EXERCISE DETAILS -
Each record that follows should be transcribed word for word.

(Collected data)
--- START ---

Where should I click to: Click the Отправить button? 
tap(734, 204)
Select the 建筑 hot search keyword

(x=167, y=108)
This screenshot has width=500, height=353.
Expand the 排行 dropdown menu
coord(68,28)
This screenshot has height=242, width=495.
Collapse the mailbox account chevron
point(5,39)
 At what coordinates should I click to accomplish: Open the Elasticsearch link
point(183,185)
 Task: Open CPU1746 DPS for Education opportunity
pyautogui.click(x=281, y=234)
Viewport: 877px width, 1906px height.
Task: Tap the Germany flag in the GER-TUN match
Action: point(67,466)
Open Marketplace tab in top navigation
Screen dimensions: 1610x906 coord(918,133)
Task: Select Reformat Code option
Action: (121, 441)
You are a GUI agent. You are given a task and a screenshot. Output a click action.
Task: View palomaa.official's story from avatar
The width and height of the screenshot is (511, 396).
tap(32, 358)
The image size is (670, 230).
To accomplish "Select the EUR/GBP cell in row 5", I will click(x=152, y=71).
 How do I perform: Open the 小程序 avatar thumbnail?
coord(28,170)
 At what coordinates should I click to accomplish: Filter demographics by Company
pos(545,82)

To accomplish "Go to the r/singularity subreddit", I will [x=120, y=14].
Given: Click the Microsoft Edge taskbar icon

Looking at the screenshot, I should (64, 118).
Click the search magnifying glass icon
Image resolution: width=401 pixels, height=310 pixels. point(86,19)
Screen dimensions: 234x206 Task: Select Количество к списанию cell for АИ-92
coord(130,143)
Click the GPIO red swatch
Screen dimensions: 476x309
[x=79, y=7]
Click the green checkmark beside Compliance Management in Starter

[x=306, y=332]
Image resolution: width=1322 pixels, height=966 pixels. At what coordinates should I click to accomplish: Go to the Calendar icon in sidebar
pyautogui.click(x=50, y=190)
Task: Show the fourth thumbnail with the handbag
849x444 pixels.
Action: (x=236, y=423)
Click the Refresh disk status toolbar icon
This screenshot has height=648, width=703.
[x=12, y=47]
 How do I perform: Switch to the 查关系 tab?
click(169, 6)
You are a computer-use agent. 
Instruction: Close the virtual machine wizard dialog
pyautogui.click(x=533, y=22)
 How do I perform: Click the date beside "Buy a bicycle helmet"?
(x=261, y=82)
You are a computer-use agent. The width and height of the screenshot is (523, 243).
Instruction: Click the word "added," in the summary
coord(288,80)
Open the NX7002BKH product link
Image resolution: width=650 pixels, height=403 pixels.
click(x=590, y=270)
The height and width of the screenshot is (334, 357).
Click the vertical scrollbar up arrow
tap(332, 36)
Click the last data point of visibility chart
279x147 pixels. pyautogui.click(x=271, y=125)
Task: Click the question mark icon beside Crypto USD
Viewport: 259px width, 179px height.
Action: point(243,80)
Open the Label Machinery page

--- END ---

ANSWER FOR THE TASK -
Where should I click to: Click the Отправить button? 
tap(734, 204)
Select the 建筑 hot search keyword

(x=167, y=108)
This screenshot has width=500, height=353.
Expand the 排行 dropdown menu
coord(68,28)
This screenshot has height=242, width=495.
Collapse the mailbox account chevron
point(5,39)
 At what coordinates should I click to accomplish: Open the Elasticsearch link
point(183,185)
 Task: Open CPU1746 DPS for Education opportunity
pyautogui.click(x=281, y=234)
Viewport: 877px width, 1906px height.
Task: Tap the Germany flag in the GER-TUN match
Action: point(67,466)
Open Marketplace tab in top navigation
Screen dimensions: 1610x906 coord(918,133)
Task: Select Reformat Code option
Action: (121, 441)
You are a GUI agent. You are given a task and a screenshot. Output a click action.
Task: View palomaa.official's story from avatar
The width and height of the screenshot is (511, 396).
tap(32, 358)
The image size is (670, 230).
To accomplish "Select the EUR/GBP cell in row 5", I will click(x=152, y=71).
 How do I perform: Open the 小程序 avatar thumbnail?
coord(28,170)
 At what coordinates should I click to accomplish: Filter demographics by Company
pos(545,82)

To accomplish "Go to the r/singularity subreddit", I will [x=120, y=14].
Given: Click the Microsoft Edge taskbar icon

Looking at the screenshot, I should (64, 118).
Click the search magnifying glass icon
Image resolution: width=401 pixels, height=310 pixels. point(86,19)
Screen dimensions: 234x206 Task: Select Количество к списанию cell for АИ-92
coord(130,143)
Click the GPIO red swatch
Screen dimensions: 476x309
[x=79, y=7]
Click the green checkmark beside Compliance Management in Starter

[x=306, y=332]
Image resolution: width=1322 pixels, height=966 pixels. At what coordinates should I click to accomplish: Go to the Calendar icon in sidebar
pyautogui.click(x=50, y=190)
Task: Show the fourth thumbnail with the handbag
849x444 pixels.
Action: (x=236, y=423)
Click the Refresh disk status toolbar icon
This screenshot has height=648, width=703.
[x=12, y=47]
 How do I perform: Switch to the 查关系 tab?
click(169, 6)
You are a computer-use agent. 
Instruction: Close the virtual machine wizard dialog
pyautogui.click(x=533, y=22)
 How do I perform: Click the date beside "Buy a bicycle helmet"?
(x=261, y=82)
You are a computer-use agent. The width and height of the screenshot is (523, 243).
Instruction: Click the word "added," in the summary
coord(288,80)
Open the NX7002BKH product link
Image resolution: width=650 pixels, height=403 pixels.
click(x=590, y=270)
The height and width of the screenshot is (334, 357).
Click the vertical scrollbar up arrow
tap(332, 36)
Click the last data point of visibility chart
279x147 pixels. pyautogui.click(x=271, y=125)
Task: Click the question mark icon beside Crypto USD
Viewport: 259px width, 179px height.
Action: point(243,80)
Open the Label Machinery page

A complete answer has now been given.